Themes and participant comments on breast and cervical cancer screening
Healthcare Utilization Patterns
Focus group participants reported mixed experiences with health services, highlighting primarily language barriers and the lack of health insurance. Some participants reported that family members, even children, accompanied them to medical visits to act as the interpreter and explain medical procedures. Poor linguistic access was perceived to lead to poor quality of care. Participants commented that health care facility staff often get impatient if the participants cannot explain their health problems in English or if they have heavy accents.
We try to say the words in English, …, but we can’t pronounce them well and the physicians and nurses become impatient.
Lack of proficiency in English led to longer waiting periods, partially because of the time required for personnel to locate interpreters. Some participants complained of not understanding the medication instructions or doctors’ not always explaining the medical procedures they were performing. Language discordance also discouraged participants from using preventive services. Participants who did not experience language barriers usually encountered bilingual hospital staff or English-speaking health care providers that were more patient.

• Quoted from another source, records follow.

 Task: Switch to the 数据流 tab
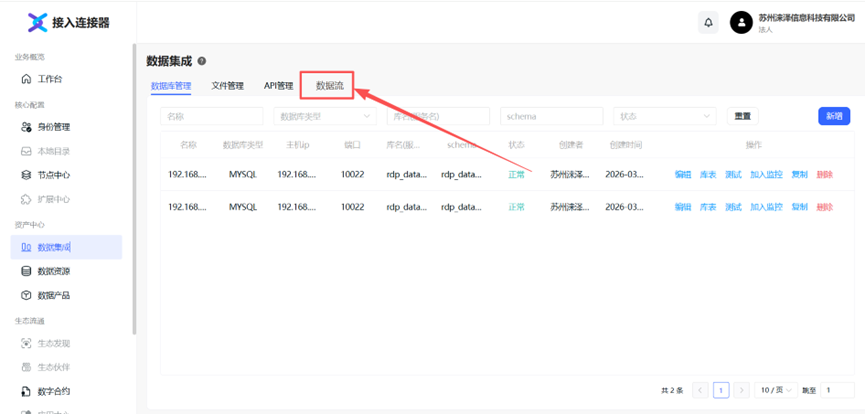point(330,86)
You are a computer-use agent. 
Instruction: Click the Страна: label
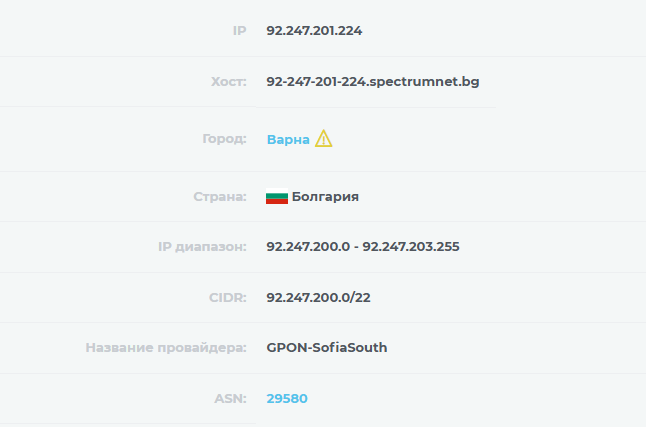(220, 197)
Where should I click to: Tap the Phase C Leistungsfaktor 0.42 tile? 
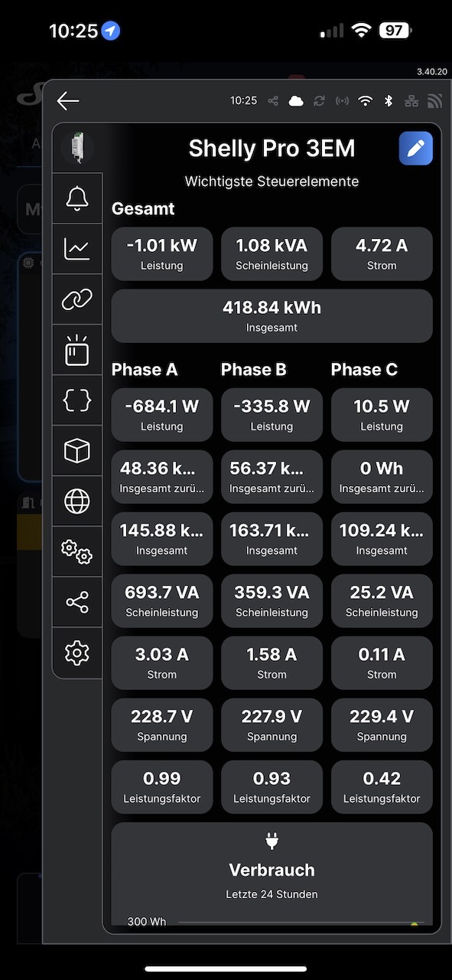point(382,787)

The issue of discrimination within health care settings was brought up in two of the male-only groups. Participants believed that the poor service and quality of health care, including longer waiting times, were caused by discrimination because they were Latino.

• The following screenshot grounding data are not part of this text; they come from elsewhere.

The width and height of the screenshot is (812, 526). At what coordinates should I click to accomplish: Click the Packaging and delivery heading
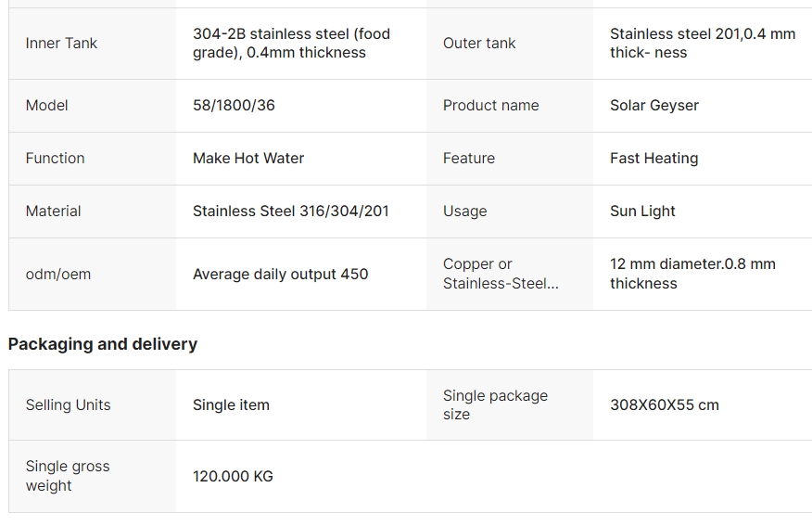103,344
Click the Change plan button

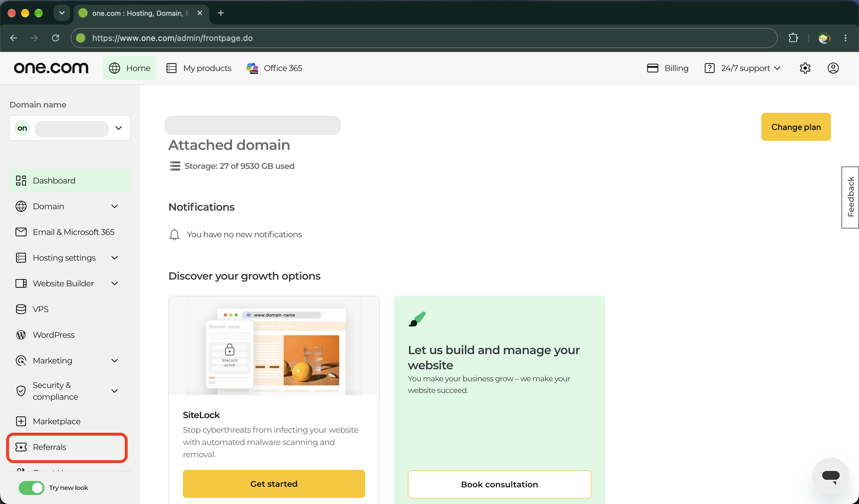[796, 127]
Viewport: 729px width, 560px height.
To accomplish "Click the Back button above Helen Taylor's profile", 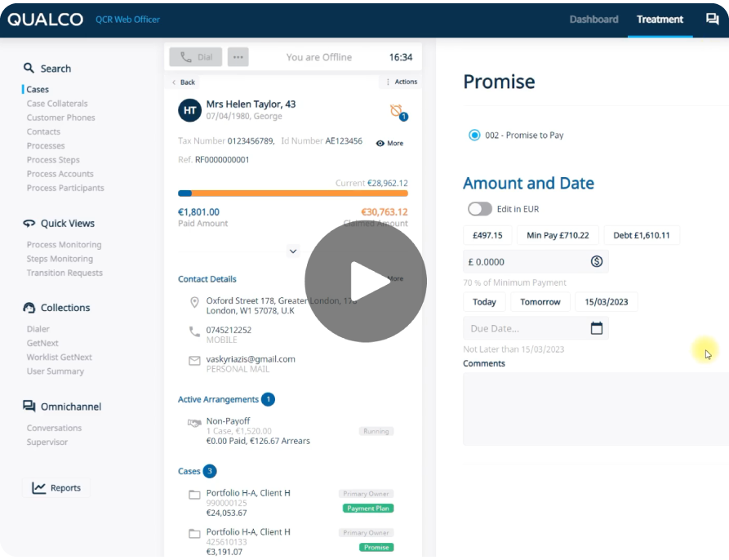I will click(x=183, y=82).
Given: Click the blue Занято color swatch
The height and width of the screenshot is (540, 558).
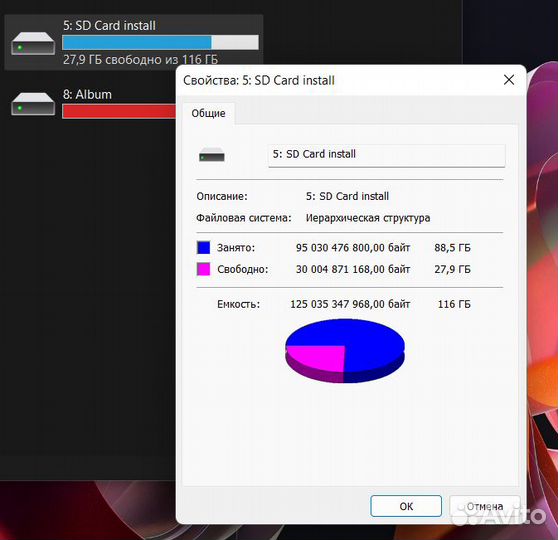Looking at the screenshot, I should (x=204, y=247).
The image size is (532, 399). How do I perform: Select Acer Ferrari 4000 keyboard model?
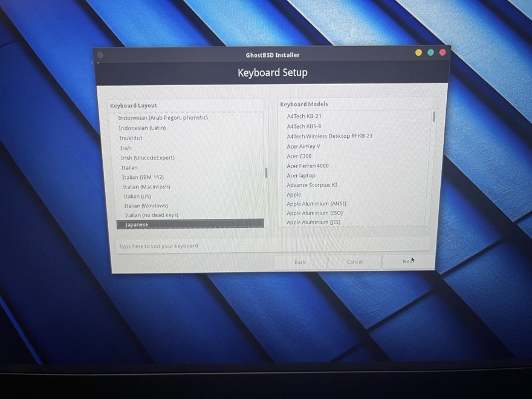click(x=307, y=166)
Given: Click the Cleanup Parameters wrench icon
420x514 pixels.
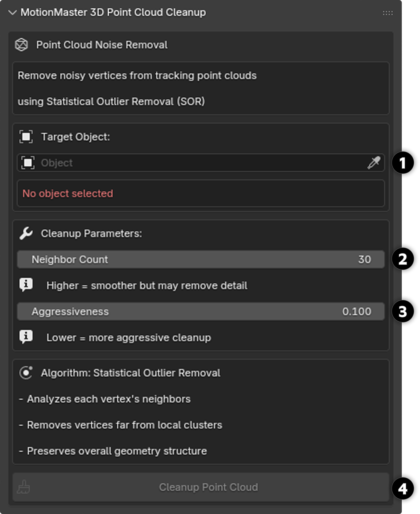Looking at the screenshot, I should [26, 234].
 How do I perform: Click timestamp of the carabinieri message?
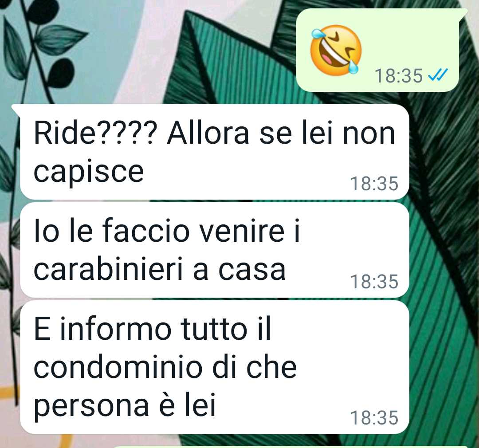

I think that we … are put at the end [of the waiting line], and when an American arrives, Hispanics are forced to wait until the end.
However, other participants in these groups commented that discrimination exists everywhere, including in Mexico.
The issue of trust in United States health care facilities was introduced in one of the couples-only groups, where a participant stated his preference to obtain his health care in Mexico because he did not trust the health care system in the States.
Health insurance was an important variable in obtaining preventive health care. The majority of participants said that without health insurance, they only sought medical attention when they were sick. Overall, several participants said that it did not make sense to pay a lot of money for screening activities just to find out that nothing was wrong, although they would take their children for preventive care. Some participants said that they had regular checkups when they were insured, but discontinued the practice when their health insurance was discontinued. Other participants reported that they would utilize preventive and early detection services once they became insured.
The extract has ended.